Section Image

Pub Talk

Co-Pub Master: Dr. Rohit Gupta, Group Leader, NPTest, Inc. & Research Associate, Silicon Valley World Internet Center & Mr. Dinesh Vadhia, Founder, FortyOne, Inc.
5:00 p.m.: Networking
5:30 p.m.: Pub Exchange
6:30 p.m.: Networking
7:00 p.m.: Pub Closes!
Open to the Public. Fee: $15 (cash or check, payable at the door).

To view the Power Pub presentation, click Here. (377kb .pdf)

As the marketplace for RFID warms up, questions arise as to the key choices for the standards affecting the use of tags in supply chain management and other applications. If the Auto-ID Center's Electronic Product Code (EPC) is expensive or its standards are not well defined, the U.S. military could use tags that would carry a unique Internet Protocol address using the next generation Internet Protocol called IP Version 6, or IPv6. It expands the length of Internet addresses to 128 bits, which means that there will be enough addresses to give one to every item on earth. The U.S. Department of Defense (DOD) has mandated that its battlefield network use IPv6 by the end of 2006.

Meanwhile, on the retail side of the RFID arena, Wal-Mart announced in 2003 that it will require its suppliers to place RFID transponders using EPC technology on pallets and cases by January 2005.

Here is the challenge: DOD suppliers are larger than Wal-Mart's. They include the likes of Boeing and Lockheed, and therefore if EPC is not accepted outside of the consumer packaged goods industry, its success will be incredibly diminished.

Please join us at the Power Pub for a townhall-style discussion around this issue. Guiding questions for the evening are:

  • What are the similarities and differences between IPv6 and EPC implementation of RFID?
  • Which route will be more effective? IPv6 or EPC?
  • What are the roadblocks to the implementation of either technology?
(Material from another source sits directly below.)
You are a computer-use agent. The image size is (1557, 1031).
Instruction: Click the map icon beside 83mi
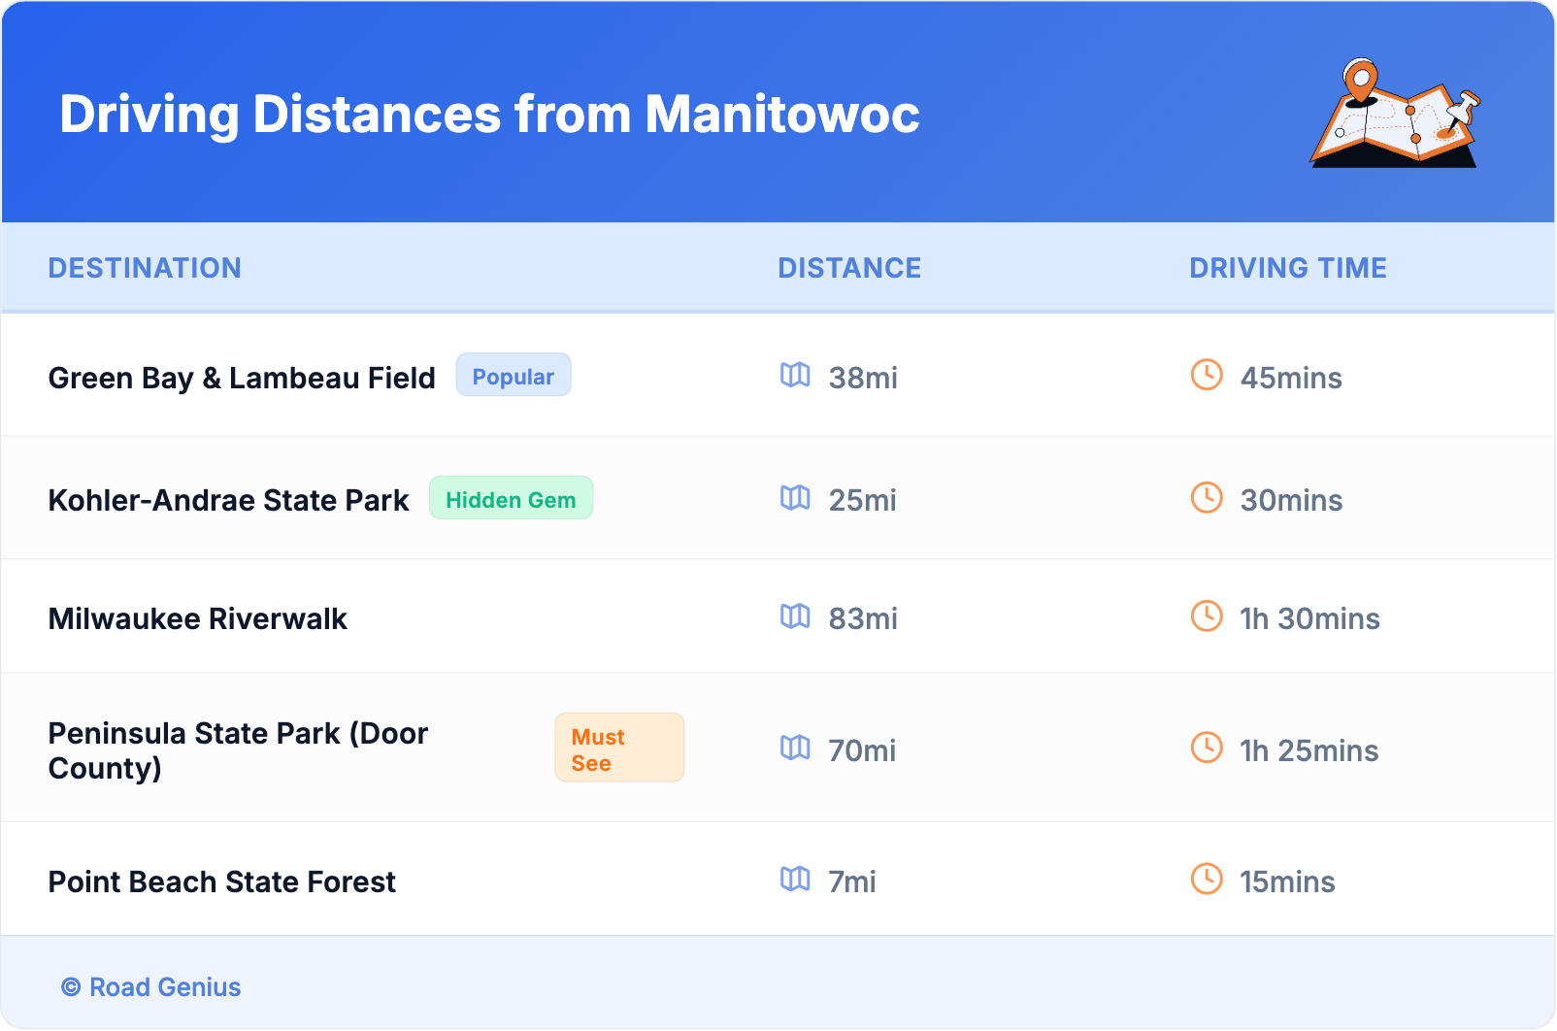click(x=795, y=616)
Rohit Gupta is a Group Leader at NPTest, Inc. (, which traces its rich history back to 1965 when Fairchild Semiconductor established an automated test equipment (ATE) division. In 1979, Schlumberger acquired Fairchild Semiconductor; and in 2003, NPTest became a private company. Dr. Gupta has worked with clients such as Intel, AMD, and Sun Microsystems and is responsible for systems engineering. He also serves as a Research Associate at the Silicon Valley World Internet Center. His current research topics are RFID and the Next Generation Internet. Dr. Gupta is also interested in nanotechnology and is a member of nanoSIG. He graduated from the University of California, Santa Barbara with a Ph.D. in engineering and worked on projects for ONR (Office of Naval Research) and DOE (Department of Energy).


Dinesh Vadhia is the founder of FortyOne, Inc., an RFID middleware software company. Mr. Vadhia has been a senior marketing management professional at Oracle and Sun with a track record of winning in the competitive software market. Mr. Vadhia has a background in engineering and marketing. Originally from London, England, he received an MSc and BSc in Applied Math from Cranfield Institute of Technology and the University of Kent.

Mr. Vadhia passionately believes that of all the standards to come out of the Auto-ID Center the EPC standard is of the greatest value and that eventually the RFID.